* [PROBLEM STATEMENT] Render the records, from the start through the line containing "tap(961, 184)", as a Markdown table with the columns Row and Line. Give each line its own numbered row, skip blank lines, and leave out the pictures.

--- start of DATASET ROWS ---

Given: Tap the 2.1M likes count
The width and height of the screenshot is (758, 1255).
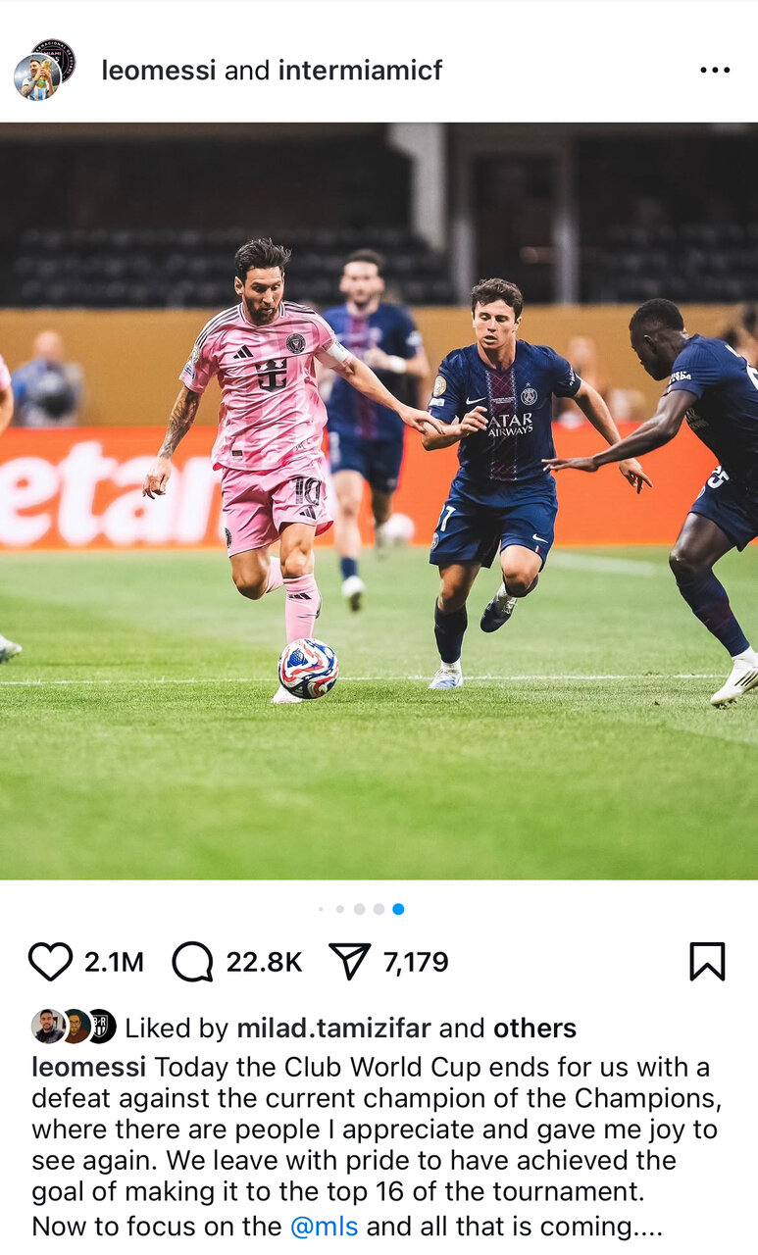Looking at the screenshot, I should [114, 963].
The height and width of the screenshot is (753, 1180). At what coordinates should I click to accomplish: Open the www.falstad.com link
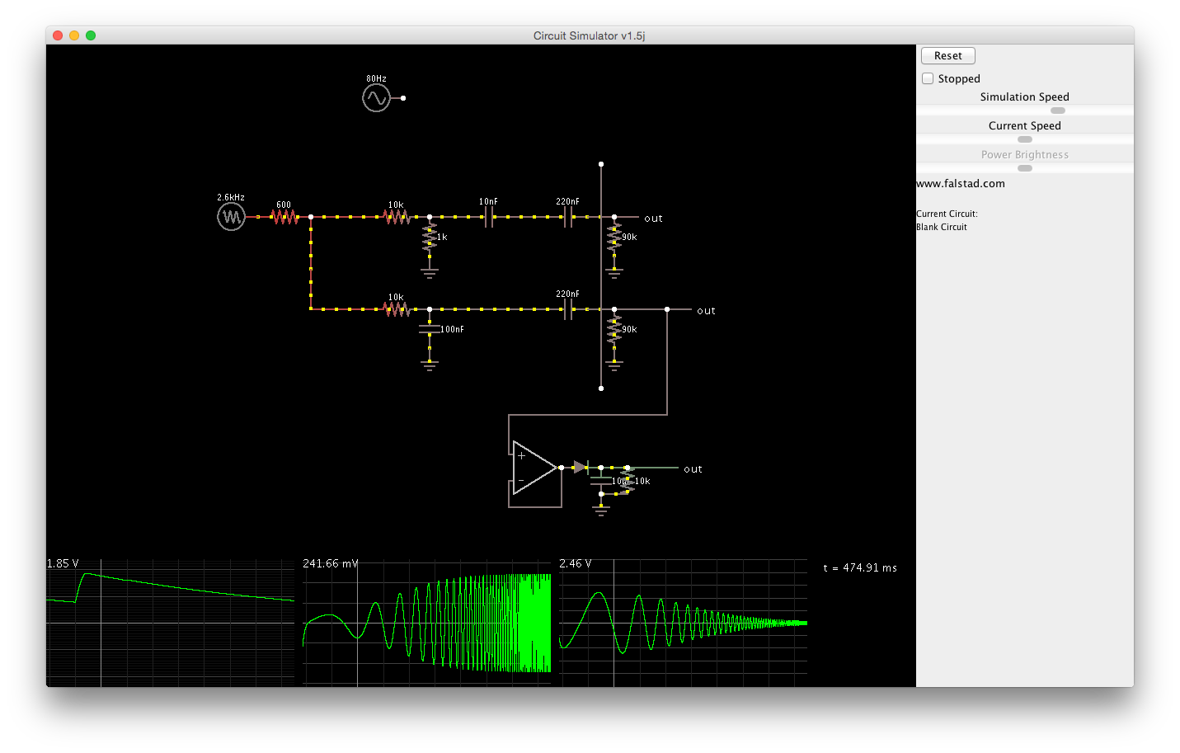tap(961, 184)
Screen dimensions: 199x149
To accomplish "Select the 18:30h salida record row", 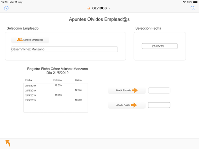I will coord(56,100).
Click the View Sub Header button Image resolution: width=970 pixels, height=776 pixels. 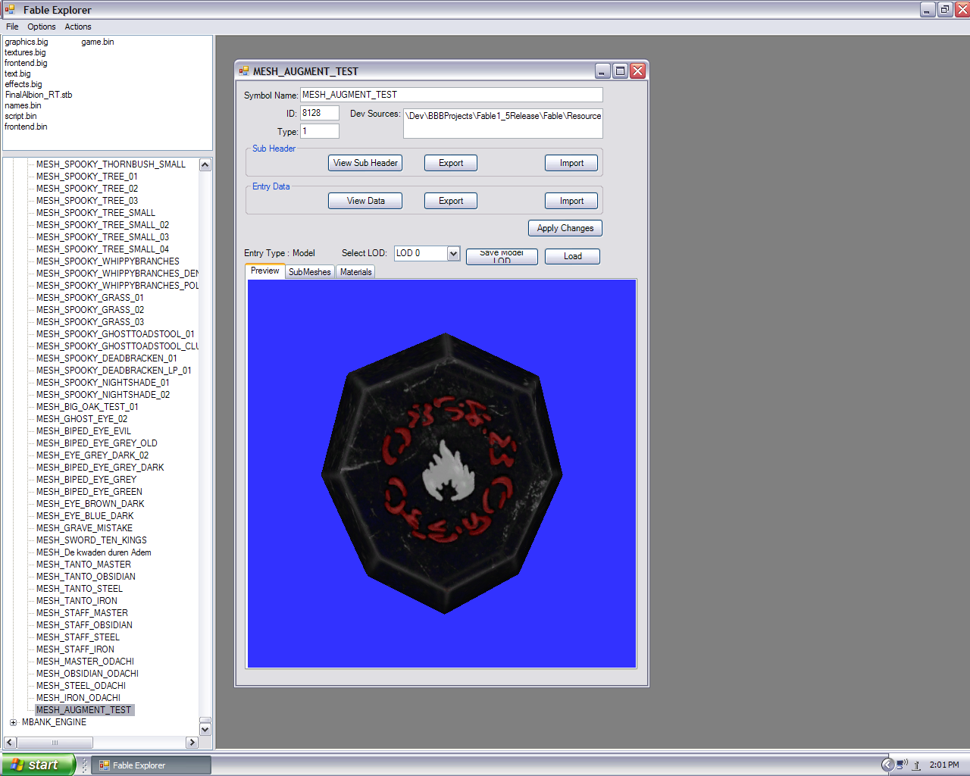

--- end of DATASET ROWS ---

* [FINAL RESULT]
| Row | Line |
|---|---|
| 1 | Given: Tap the 2.1M likes count |
| 2 | The width and height of the screenshot is (758, 1255). |
| 3 | Looking at the screenshot, I should [114, 963]. |
| 4 | The height and width of the screenshot is (753, 1180). At what coordinates should I click to accomplish: Open the www.falstad.com link |
| 5 | tap(961, 184) |